• [What is required]
Report each line of the listing below that contains the string "point". Case counts.

• [Material provided]
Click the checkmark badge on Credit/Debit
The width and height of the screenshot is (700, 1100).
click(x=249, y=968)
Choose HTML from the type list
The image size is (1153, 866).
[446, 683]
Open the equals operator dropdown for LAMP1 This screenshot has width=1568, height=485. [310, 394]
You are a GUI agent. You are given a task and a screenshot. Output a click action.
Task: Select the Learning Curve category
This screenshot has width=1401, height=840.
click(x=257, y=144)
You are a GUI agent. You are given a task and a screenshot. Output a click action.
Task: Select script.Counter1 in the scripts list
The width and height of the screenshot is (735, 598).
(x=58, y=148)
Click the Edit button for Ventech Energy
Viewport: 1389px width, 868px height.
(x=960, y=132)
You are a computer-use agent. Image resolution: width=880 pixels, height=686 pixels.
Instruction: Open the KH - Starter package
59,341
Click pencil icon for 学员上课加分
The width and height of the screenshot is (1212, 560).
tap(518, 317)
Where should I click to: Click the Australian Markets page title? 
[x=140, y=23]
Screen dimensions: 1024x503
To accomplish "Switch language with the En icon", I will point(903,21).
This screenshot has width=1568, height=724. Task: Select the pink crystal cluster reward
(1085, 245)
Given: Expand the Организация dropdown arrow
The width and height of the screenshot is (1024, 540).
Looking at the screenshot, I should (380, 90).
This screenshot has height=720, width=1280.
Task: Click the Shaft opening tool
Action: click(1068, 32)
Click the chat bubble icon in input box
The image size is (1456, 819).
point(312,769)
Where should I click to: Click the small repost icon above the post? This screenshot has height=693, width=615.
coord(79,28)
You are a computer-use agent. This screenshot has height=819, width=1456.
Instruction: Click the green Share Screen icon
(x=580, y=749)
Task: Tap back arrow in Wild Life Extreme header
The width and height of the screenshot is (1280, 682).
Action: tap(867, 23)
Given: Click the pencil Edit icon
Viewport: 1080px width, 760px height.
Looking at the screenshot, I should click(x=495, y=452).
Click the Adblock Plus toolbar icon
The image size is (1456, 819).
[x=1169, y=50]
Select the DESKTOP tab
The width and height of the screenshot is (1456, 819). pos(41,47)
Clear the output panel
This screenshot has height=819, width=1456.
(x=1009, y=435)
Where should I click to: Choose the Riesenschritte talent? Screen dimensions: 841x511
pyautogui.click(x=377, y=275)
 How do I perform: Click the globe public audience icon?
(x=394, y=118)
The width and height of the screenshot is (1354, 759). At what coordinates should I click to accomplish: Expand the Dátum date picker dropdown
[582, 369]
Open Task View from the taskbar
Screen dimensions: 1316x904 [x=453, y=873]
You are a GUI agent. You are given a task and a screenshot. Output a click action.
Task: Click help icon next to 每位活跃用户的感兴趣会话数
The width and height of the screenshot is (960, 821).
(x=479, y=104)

• [Answer in full]
To accomplish "Switch language with the En icon", I will point(903,21).
point(312,769)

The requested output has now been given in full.